JOB: Rewrite the items from the line containing "The height and width of the screenshot is (289, 414)." through the last item, changing "Log in" to "Sign in" and keeping everything else the same. Leave the pictures out of the result.

◇ ◇ ◇ ◇

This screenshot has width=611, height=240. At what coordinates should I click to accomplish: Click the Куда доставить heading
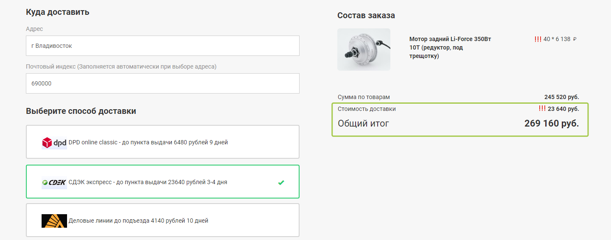tap(58, 12)
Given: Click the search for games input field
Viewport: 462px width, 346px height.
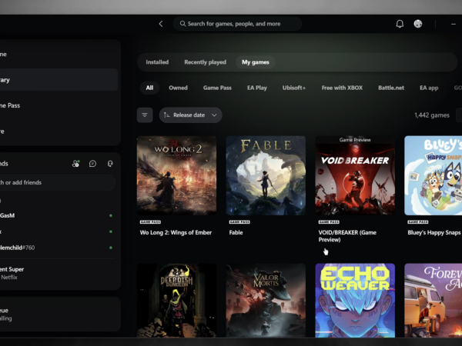Looking at the screenshot, I should (x=237, y=24).
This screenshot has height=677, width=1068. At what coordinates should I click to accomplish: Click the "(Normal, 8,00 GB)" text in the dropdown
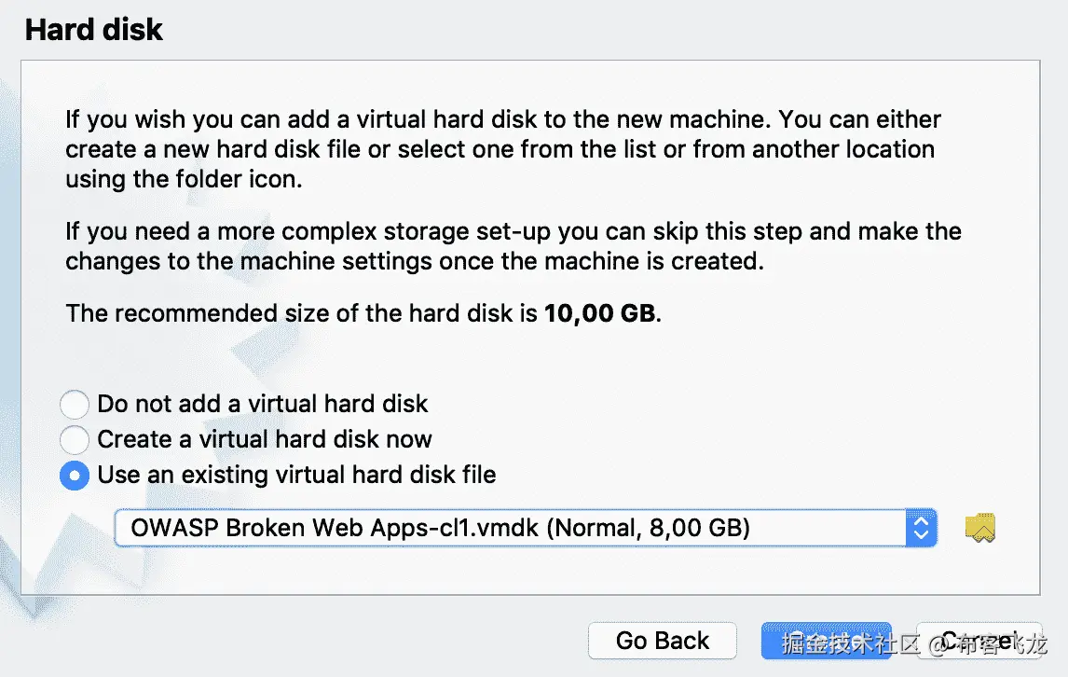[648, 529]
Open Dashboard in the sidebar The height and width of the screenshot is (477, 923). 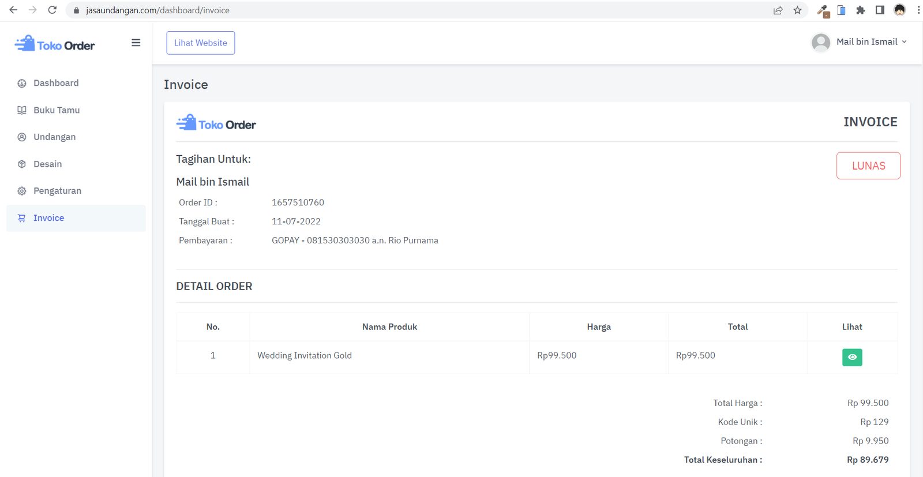pos(56,83)
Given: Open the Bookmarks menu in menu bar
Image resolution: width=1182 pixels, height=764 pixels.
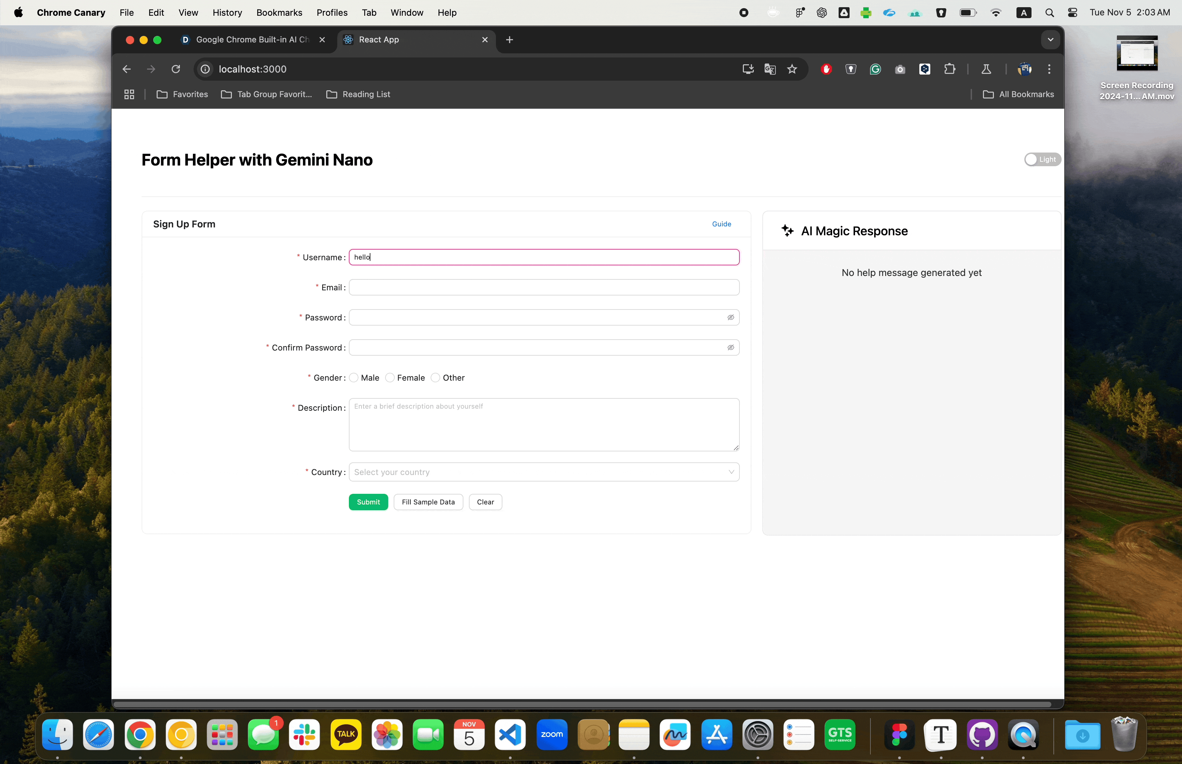Looking at the screenshot, I should click(279, 12).
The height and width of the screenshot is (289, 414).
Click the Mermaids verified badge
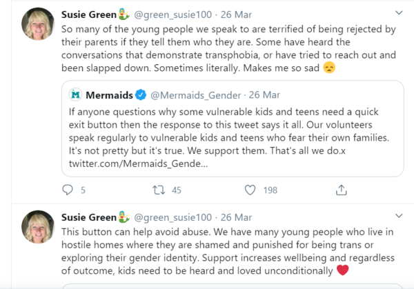(x=140, y=94)
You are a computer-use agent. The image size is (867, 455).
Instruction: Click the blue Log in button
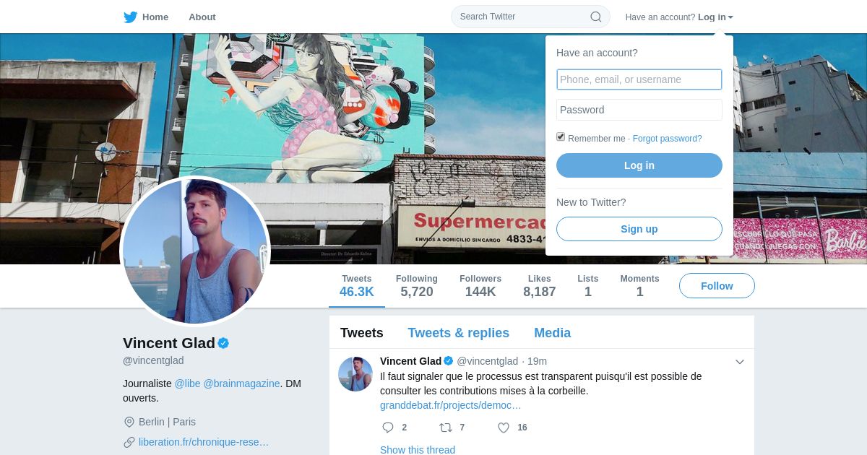639,165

◇ ◇ ◇ ◇

RESULT FOR THIS TASK:
The height and width of the screenshot is (289, 414).
Click the Mermaids verified badge
(x=140, y=94)
You are a computer-use agent. The image size is (867, 455).
Instruction: Click the blue Sign in button
639,165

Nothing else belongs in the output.